La prima cosa che colpisce del graphic novel “Racconto Palestina”, firmato dal fumettista originario di Jenin Mohammad Sabaaneh e pubblicato in Italia da Mesogea, è lo stile spigoloso e abrasivo dei disegni. Per raccontare l’incontro tra un palestinese in prigione e un uccellino che gli viene a cantare le storie raccolte dall’altro lato delle sbarre, l’autore ha letteralmente scolpito ogni pagina su delle tavole di linoleum o di legno che ha poi ricoperto di inchiostro nero per la stampa. Questa tecnica, la linoleografia, crea un tratto ricco e luminoso, esaltando l’espressività dei disegni e il contrasto tra il bianco quasi accecante delle figure e il nero denso e avvolgente delle pagine. Una scelta di colori che è in parte un invito a prendere posizione: o con gli oppressi o con gli oppressori, non ci sono vie di mezzo. In parte un modo di evocare, tramite la predominanza del nero, la cappa plumbea sotto cui vivono i palestinesi a causa dell’occupazione israeliana.
La tecnica usata rimanda poi all’abitudine che hanno i prigionieri di incidere i muri delle loro celle. Durante il suo soggiorno nelle galere israeliane, che ha ispirato una parte del romanzo, lo stesso Sabaaneh ha provato a scrivere sulle pareti, scoprendo che è molto più difficile di quello che sembra e che ci vogliono molta energia e impegno per riuscirci. Quindi, a modo suo, ha voluto scolpire in queste pagine le storie di chi vive in Palestina, prigioniero di una prigione a cielo aperto.
“Racconto Palestina”, che l’anno scorso ha vinto il premio come miglior libro palestinese nel Regno Unito, non è un’autobiografia né un reportage a fumetti e nemmeno un racconto fantastico ma mescola i generi in modo poetico, delicato e potente. Prendendo in prestito la figura dell’uccellino all’artista e amico Maisara Baroud, che oggi è sotto le bombe a Gaza e ha perso la casa e il suo studio, Sabaaneh ci parla nonostante tutto di bellezza e di libertà. Lo fa anche mentre racconta la vita a Gaza prima della guerra, ritmata dal rombo costante dei droni israeliani di pattuglia (le Zennana), come la descriveva il
giornalista Nidal Al-Wahidi, di cui non si hanno più notizie da quando l’esercito è entrato nella striscia. Mentre parla di quel maestro di scuola che non sa mai se riuscirà a organizzare una partita di calcio perché quello studente è ferito, un altro è morto e l’altro ancora è in prigione. O quando evoca l’acquisto paterno di un terreno per costruire la casa di famiglia che è stato espropriato da Israele e oggi fa parte di una colonia.

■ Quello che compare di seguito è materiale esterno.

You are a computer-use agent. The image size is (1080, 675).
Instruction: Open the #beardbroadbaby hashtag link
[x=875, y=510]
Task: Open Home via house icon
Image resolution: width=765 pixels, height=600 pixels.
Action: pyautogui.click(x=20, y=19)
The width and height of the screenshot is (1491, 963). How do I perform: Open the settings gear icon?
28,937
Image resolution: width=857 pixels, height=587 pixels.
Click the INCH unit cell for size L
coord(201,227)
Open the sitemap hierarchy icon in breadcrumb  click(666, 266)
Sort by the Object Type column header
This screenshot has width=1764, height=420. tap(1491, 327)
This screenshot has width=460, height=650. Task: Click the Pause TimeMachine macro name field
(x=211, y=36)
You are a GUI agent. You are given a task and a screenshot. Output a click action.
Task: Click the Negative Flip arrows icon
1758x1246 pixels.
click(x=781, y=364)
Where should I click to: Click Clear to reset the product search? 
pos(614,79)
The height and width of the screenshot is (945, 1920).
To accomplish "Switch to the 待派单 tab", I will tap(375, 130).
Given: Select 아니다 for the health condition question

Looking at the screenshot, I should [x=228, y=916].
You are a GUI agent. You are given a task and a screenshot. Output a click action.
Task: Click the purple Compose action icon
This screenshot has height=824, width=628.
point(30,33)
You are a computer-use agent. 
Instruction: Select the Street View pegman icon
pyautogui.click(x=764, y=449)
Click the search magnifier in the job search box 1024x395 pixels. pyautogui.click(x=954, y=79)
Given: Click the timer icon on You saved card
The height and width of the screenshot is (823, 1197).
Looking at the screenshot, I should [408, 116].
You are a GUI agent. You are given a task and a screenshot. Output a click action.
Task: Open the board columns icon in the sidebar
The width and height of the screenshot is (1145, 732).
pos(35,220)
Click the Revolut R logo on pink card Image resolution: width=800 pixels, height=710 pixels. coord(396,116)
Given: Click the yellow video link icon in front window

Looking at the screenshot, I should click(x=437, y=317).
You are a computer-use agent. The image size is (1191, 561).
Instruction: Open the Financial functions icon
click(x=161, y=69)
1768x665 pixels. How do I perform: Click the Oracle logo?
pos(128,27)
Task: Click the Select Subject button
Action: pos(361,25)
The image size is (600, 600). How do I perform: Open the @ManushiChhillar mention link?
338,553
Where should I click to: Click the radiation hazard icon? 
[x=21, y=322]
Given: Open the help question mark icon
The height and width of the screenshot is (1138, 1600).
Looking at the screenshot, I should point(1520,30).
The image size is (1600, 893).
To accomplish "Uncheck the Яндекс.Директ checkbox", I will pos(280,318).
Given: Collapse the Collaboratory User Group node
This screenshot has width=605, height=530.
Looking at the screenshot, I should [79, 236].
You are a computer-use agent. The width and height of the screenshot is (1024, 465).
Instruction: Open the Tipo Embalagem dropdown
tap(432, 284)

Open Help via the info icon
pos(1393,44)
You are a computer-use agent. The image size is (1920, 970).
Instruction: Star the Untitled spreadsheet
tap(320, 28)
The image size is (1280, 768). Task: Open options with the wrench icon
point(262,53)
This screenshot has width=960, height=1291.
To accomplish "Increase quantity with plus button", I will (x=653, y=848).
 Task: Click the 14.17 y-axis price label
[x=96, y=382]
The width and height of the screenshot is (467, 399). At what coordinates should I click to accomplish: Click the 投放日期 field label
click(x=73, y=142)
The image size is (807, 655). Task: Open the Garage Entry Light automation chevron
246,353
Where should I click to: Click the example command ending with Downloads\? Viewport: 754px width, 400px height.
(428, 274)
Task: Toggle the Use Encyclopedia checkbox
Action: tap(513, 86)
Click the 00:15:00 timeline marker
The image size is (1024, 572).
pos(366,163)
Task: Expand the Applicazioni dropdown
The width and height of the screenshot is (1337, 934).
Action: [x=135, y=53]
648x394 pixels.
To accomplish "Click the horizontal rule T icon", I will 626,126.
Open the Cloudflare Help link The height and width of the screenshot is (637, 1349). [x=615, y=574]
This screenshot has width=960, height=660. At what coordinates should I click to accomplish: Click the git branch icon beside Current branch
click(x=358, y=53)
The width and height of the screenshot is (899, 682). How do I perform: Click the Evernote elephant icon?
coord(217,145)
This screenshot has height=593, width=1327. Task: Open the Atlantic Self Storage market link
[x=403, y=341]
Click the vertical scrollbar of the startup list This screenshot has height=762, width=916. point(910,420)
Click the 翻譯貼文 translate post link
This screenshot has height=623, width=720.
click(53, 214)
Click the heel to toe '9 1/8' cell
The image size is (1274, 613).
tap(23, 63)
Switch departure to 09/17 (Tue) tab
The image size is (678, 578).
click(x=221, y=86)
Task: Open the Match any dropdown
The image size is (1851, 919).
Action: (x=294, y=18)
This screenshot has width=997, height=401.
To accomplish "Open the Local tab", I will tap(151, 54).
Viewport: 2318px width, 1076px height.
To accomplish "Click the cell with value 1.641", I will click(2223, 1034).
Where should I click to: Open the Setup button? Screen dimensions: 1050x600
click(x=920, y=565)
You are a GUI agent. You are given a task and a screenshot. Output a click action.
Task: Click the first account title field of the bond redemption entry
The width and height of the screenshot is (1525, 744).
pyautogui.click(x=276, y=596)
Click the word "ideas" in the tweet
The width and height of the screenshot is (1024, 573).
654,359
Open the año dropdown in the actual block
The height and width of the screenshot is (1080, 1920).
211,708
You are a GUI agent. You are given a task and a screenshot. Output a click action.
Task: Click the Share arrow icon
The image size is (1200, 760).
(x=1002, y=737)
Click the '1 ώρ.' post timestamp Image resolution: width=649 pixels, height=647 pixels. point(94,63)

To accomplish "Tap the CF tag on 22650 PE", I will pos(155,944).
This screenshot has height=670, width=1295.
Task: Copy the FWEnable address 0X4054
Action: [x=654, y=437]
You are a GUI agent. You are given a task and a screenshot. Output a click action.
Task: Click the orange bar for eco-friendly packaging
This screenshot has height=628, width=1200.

Perché, come ribadisce più volte nel libro, anche se sono storie dolorose, e forse proprio per questo, sono altrettante ragioni di non lasciare la Palestina.
Nei disegni di Sabaaneh, che oggi vive a Ramallah, non ci sono le colonie e nemmeno Gerusalemme perché, diversamente da altri fumettisti internazionali che hanno parlato di Israele e Palestina, lui non ha accesso a quella parte del suo paese. Non sa come sia. Non è quindi solo per il suo particolare stile artistico, ma anche perché gli illustratori palestinesi sono ancora pochi, e perché sono ancora meno quelli che hanno scritto un graphic novel per raccontare il loro paese, che il suo lavoro è un’interessantissima eccezione da leggere da cima a fondo.
Racconto Palestina, di Mohammad Sabaaneh, traduzione di Enrica Battista. 136 pagine in bianco e nero. Edizioni Mesogea, 22 euro.